My concern is that I want to be able to predict the relationship between two genes, and in that first picture it appears you already know the relationship between those genes, and you want to predict them in the STEP 3? I am very confused as you can tell. Is the INPUT used to train the model, or evaluate the model. If it is to train the model, then how do we evaluate on our own data? If it is used to evaluate the model, then why would you input known labels in STEP 2?

Hi,
section 7 is about how to use a trained model to predict unseen samples.
If you want to train a new model using your own data, please see section 8. For example, 8.3 uses a 3-fold cross validation strategy to train and evaluate new models using your own data. Hope it helps you.
Best

Thanks for the quick response!

What do you mean by unseen samples?

What if I am trying to figure out causality between two genes? I don't know what the label would be and want to figure it out using this, as mentioned by your paper. Can I use the pre-trained model to do this?

You are welcome.

unseen samples mean samples that the trained model never have seen in trainning process. If unseen samples have label, they can act as test samples. if they do not have label, the trained model can also give them predicted values.

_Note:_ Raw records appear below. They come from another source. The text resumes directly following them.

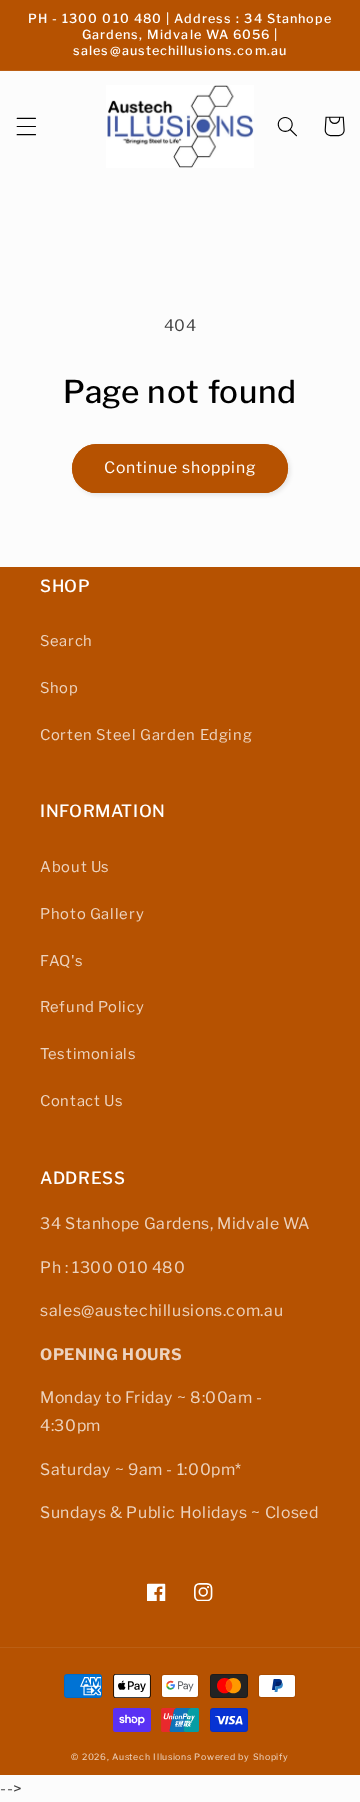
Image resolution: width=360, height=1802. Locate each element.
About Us (75, 867)
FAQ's (61, 961)
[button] (26, 126)
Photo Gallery (92, 914)
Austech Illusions (152, 1757)
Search (66, 641)
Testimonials (88, 1054)
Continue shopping (180, 467)
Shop (59, 688)
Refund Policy (92, 1007)
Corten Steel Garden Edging (146, 735)
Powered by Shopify (241, 1757)
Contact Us (81, 1101)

I believe that the pre-trained model should be able to predict casuality between any two genes. The model provided is trained by a filtered KEGG dataset. I guess the edge direction is the causality you really want. Of course, you can also generate gene pair label list as you like and train a new model by yourself.

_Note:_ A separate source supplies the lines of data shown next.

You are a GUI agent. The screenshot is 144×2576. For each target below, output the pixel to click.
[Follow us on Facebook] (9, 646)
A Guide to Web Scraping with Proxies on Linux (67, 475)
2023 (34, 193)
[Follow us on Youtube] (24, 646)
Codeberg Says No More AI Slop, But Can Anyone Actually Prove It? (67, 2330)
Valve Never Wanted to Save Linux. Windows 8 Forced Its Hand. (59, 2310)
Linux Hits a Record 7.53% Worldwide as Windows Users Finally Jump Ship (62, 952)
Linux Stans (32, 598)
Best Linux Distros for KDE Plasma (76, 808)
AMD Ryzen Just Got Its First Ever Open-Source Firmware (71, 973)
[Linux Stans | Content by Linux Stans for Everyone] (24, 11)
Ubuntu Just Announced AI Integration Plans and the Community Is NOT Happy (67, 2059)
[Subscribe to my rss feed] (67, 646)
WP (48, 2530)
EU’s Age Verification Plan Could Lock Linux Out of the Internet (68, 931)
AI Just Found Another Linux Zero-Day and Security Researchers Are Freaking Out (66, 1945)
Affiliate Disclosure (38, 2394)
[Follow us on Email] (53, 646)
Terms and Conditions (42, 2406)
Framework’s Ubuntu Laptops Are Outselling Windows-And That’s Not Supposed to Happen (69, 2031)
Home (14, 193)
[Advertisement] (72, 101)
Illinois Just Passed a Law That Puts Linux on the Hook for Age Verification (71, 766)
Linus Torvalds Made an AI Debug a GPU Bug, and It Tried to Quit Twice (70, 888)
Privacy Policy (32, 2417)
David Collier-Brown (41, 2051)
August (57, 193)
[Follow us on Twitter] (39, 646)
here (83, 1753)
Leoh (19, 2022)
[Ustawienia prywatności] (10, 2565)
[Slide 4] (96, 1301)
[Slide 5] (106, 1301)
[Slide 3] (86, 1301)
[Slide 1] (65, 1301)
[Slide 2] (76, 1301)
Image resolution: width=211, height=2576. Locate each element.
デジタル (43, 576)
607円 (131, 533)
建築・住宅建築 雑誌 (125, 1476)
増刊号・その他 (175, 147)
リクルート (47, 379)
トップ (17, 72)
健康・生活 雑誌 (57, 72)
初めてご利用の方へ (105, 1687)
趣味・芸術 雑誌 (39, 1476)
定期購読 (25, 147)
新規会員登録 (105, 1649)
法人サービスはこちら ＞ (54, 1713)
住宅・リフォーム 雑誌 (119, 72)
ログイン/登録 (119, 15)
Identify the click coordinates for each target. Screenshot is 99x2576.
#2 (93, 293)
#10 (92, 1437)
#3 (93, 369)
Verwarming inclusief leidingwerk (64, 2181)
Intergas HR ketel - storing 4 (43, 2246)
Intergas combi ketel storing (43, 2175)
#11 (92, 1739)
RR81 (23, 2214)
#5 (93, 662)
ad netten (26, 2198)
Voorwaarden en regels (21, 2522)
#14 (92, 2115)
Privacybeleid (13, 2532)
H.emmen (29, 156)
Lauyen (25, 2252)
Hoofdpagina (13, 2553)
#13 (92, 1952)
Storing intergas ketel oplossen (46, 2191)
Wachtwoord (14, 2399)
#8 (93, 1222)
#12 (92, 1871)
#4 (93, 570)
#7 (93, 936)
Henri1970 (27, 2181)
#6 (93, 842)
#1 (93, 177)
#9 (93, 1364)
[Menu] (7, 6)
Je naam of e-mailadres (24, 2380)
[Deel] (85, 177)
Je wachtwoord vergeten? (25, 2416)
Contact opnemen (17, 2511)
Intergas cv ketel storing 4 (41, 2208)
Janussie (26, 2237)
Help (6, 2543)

Ah that makes a lot of sense. I have a lot of gene pairs with unknown labels. I have single cell data for these gene pairs, and would like to figure out the causality between these two genes. Based on your previous response, I think I can use the pretrained model to do this. Please correct me if I am wrong.

If I have this data, would all I have to do is input the histogram of these two genes into the model? Or is there another process to do this?

There are some problems. I thought you are trying to use scRNA-seq data we provided. If so, (and if you want to use the pre trained model) what you need to do is to 1) geneate the histogram matrix for these two genes, 2) use the pretrained model to predict them. But plz bear in mind that the expression data we provide contains hundreds of cell types, so it is an ideal dataset for KEGG prediction which also contains regulation networks from different cell types. and plz note that when do the TF target prediction, we use cell type specific expression data and chip-seq as groundtruth which is also cell type specific.

If you want to use you own scRNA-seq data, you need 1) create a gene pair list with label which can be done using KEGG or Reactome or other datasets , you can also use the list we provide;2) generate histogram using the gene pair list; 3) train a new model; 4) do prediction for unknown gene pairs.
Hope it helps.

Ah ok that makes sense. Why do i need to retrain the model if I use my own scRNA-seq data, if I'll be training on the same dataset you had trained it on?

Thank you so much for answering these questions. I am not experienced in scRNA-seq nor Deep Learning, but trying to learn as much as I can...

You are welcome.
For supervised learning, we should keep the input as consistent as possible, the ideal case is that all the inputs are iid (independent and identicial distribtuion). if you want, you can also use the pre trained model for your own scRNA-seq data, but I am afraid the result would be worse.

I see, so the KEGG data that I use to train the model should be consistent with the data that I input. And the result would be worse if I use the pre-trained model because the dataset used to train isn't optimized for my specific dataset?

Correct!

So sorry for the late response, but that makes a lot of sense! I will give this a go, and will circle back with any issues I get. Thanks again for your help!